#### INFORMATION GIVEN
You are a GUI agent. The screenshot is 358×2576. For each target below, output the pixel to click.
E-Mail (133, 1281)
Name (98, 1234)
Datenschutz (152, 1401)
########
#### INFORMATION GIVEN
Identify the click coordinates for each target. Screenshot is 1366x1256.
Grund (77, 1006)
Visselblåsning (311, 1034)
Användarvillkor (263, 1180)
########
## [TASK REQUIREMENTS]
From the entries, give the number of lines where the string "each" is found, and nothing else.

## [RESPONSE TO THIS TASK]
2